Они долго сидят молча, и наконец Нуала говорит:
— Так жалко, что ты не можешь все время тут жить.
31
Половина «Россдейла» даже не выходит в столовую на чай. Им приносят подносы прямо в спальню, а каких-то бедолаг и вовсе кормят через нос, через пупок, через ноготь большого пальца на ноге или бог знает через что еще, Милли Гогарти не в курсе. Большинство пациентов, или «клиентов», как их тут называют, из тех, что еще способны таскать ноги или кататься в кресле, после чая собирается в комнате отдыха перед телевизором, и оттуда то и дело доносятся жалобы, что ничего не слышно (еще бы: этот телевизор оглушит и тромбониста со стажем). Милли же по вечерам обычно болтает с миссис Джеймсон. Она уже, можно сказать, полюбила свою соседку, и отсутствие взаимности ее не смущает. Но иногда, вот как сегодня, мысль о том, что придется опять просидеть весь вечер в тишине, уже вызывает у нее глухое отчаяние.
Она поглядывает на стариков и старух — тех, что хоть и дряхлые, но еще в сознании, взглядом приглашая составить ей компанию, но, похоже, никто этого не замечает. Ну что ж. Милли, несколько обескураженная, уходит одна, прижимая здоровой рукой недавно приобретенную книжку в мягкой обложке — «Мастер желания». Другая рука, которую здесь ежедневно бинтуют несколькими слоями стерильной марли, висит, как в гамаке, на темно-синей перевязи из плотной ткани. Она пополнила собой растущую коллекцию нерабочих конечностей и больных мест: замороженное плечо, хромое колено, пара отвратительного вида мозолей.
Устроившись в одном из самых неудобных кресел (а нечего было так долго раздумывать), Милли вновь погружается в перипетии невероятного романа между чувственным чикагским преподавателем кукольного театрального мастерства и знойной батрачкой из Южной Дакоты — и вдруг чувствует на себе чей-то взгляд. Это Анна — застенчивая, страдающая артритом старая дева. Все предыдущие попытки Милли завести с ней разговор неизменно оканчивались неудачей. Но сейчас Анна стоит в кругу золотистого света, падающего от лампы, и с откровенным любопытством разглядывает обложку ее книги. На обложке сладострастного вида молодой человек, голый по пояс, в потертых джинсах, стоит за спиной пышнотелой женщины в квадратных очках. Оба застыли в надрывно-эротических позах.

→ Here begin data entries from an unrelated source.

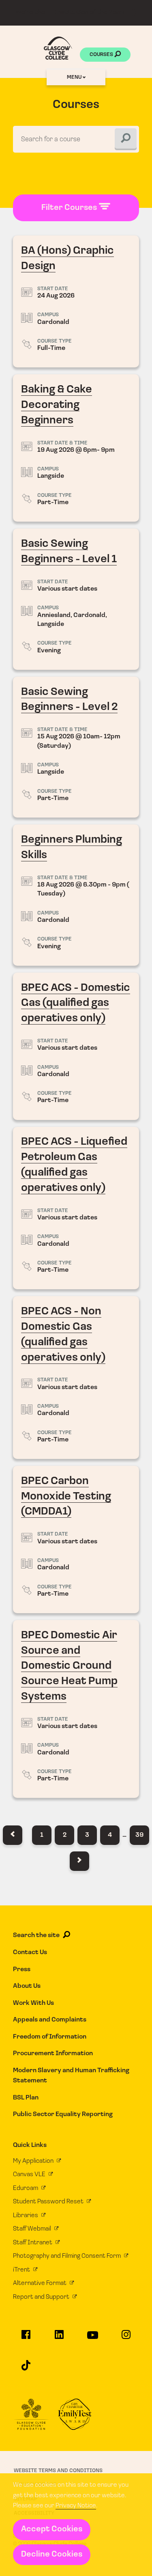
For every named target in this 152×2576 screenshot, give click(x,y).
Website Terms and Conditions (58, 2470)
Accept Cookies (51, 2529)
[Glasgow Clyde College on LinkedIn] (59, 2338)
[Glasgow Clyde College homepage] (58, 48)
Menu (75, 77)
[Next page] (79, 1861)
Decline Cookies (51, 2554)
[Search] (126, 139)
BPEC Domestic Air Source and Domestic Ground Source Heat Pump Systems (76, 1709)
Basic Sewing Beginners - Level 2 (76, 747)
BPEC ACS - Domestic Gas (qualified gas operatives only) (76, 1046)
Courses (102, 54)
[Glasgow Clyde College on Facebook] (26, 2338)
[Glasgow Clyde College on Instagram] (125, 2338)
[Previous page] (12, 1835)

Милли едва не фыркает. Эти молодые воображают, будто секс — их изобретение. Уж ее-то никто не мог бы обвинить в ханжестве. Они с Питером однажды занимались этим делом в лесу среди бела дня, на клетчатом пледе. Среди бела дня! В лесу! И все же несколько досадно сознавать, что, как она ни старается, большую часть сексуальных эпизодов своей жизни ей не удается припомнить сколько-нибудь живо и подробно: все это было у нее только с мужем и уже давным-давно.

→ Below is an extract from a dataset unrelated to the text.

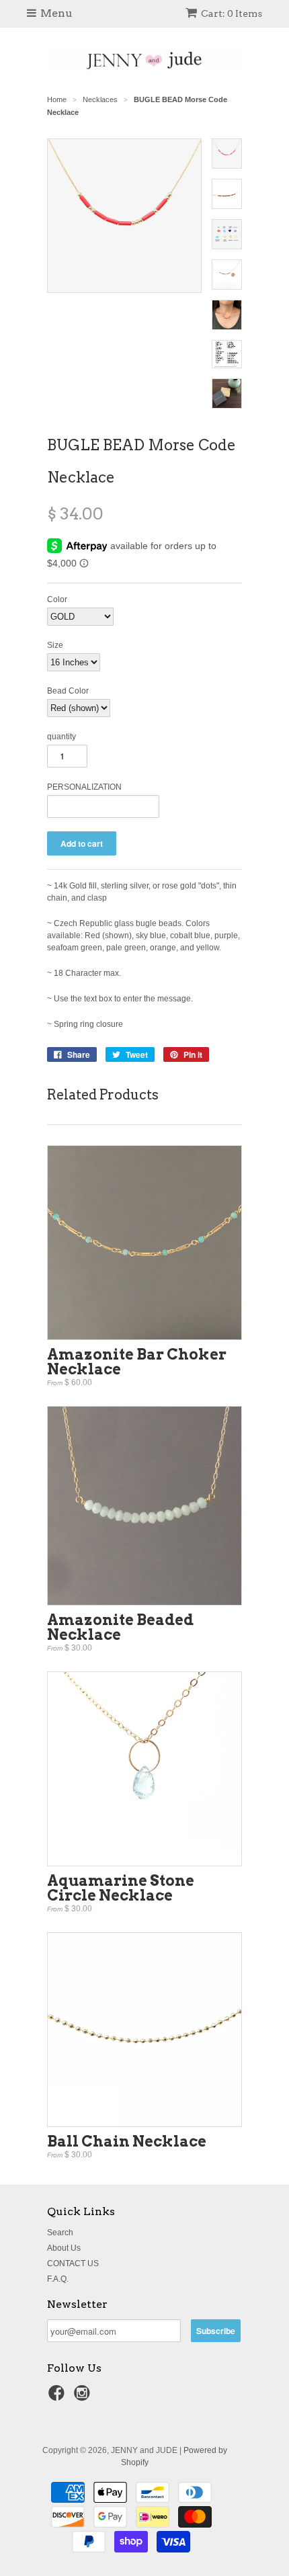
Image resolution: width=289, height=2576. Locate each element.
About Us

— Не могли бы вы почитать немного вслух, Милли, если вы не против? — просит Анна. — Ужасно хочется послушать какую-нибудь историю.
Против? Она? Милли чувствует себя польщенной тем, что эта женщина, оказывается, знает ее имя! Она приглашает Анну сесть рядом, делая вид, будто сметает пыль с соседнего кресла, будто хозяйка, принимающая гостью за ужином, и приступает к сцене, где отношения между диковинной парой из поместья «Буколика» еще только начинают развиваться.
Стоит Милли прочитать несколько абзацев, как вокруг собирается пусть небольшая, но весьма заинтересованная аудитория: один с виду еще довольно ясный разумом старик с белыми пучками волос, полумесяцами торчащими из ноздрей, и две безобидные болтушки, известные под общим именем Мэри С. (Мэри Салливан и Мэри Смит), которых редко можно увидеть поодиночке.